SYNAGOGUE OF KINGSTON AND THE THOUSAND ISLANDS

Vayechi: Rabbi Ortzig's Tsuris Sack

By Stu Woolley, delivered Jan. 6, 2007

Generally, a D’var Torah is an explanation of sacred text – a scholarly or inspirational review that sheds light on the daily Torah portion or its companion Haftorah reading. Today, however, I’m going to depart from the usual plan and, instead, recount a story written in the style of a Yiddish folktale.

The title of this folktale: RABBI ORTZIG’S TSURIS SACK.

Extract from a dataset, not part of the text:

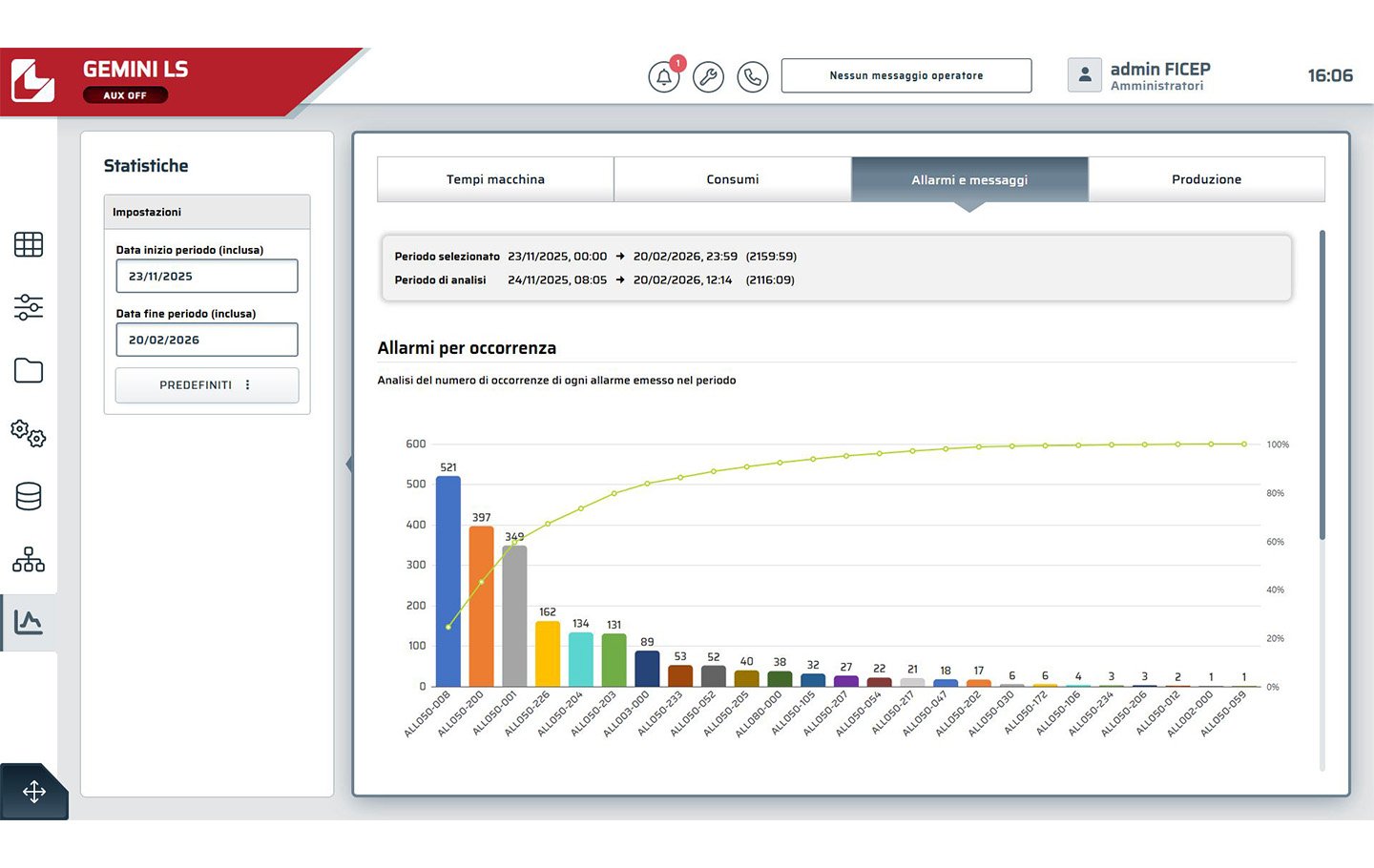Open the sliders parameters sidebar icon

click(29, 307)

“Tsuris” is a familiar Yiddish word to most of you. I’m no expert in Yiddish etymology, but I define it as: “troubles”. Troubles on an individual scale; troubles on a global scale. Human life is full of tsuris. Not only tsuris, of course. Life is also full of joys and victories. But no one escapes their share of suffering. And, inexplicably, some suffer more than others, leaving us to question the true nature of G-d’s justice or His mercy – or both.

As we end the book of Genesis with Parshas Vayechi, one of the things we realize is that the gallery of great personalities of Bereshith – from Adam & Eve to Joseph and his brothers – is populated by men and women living human lives. They were all people of this Earth -- not gods from the heavens; they all had failings; and they all had tsuris – and plenty of it.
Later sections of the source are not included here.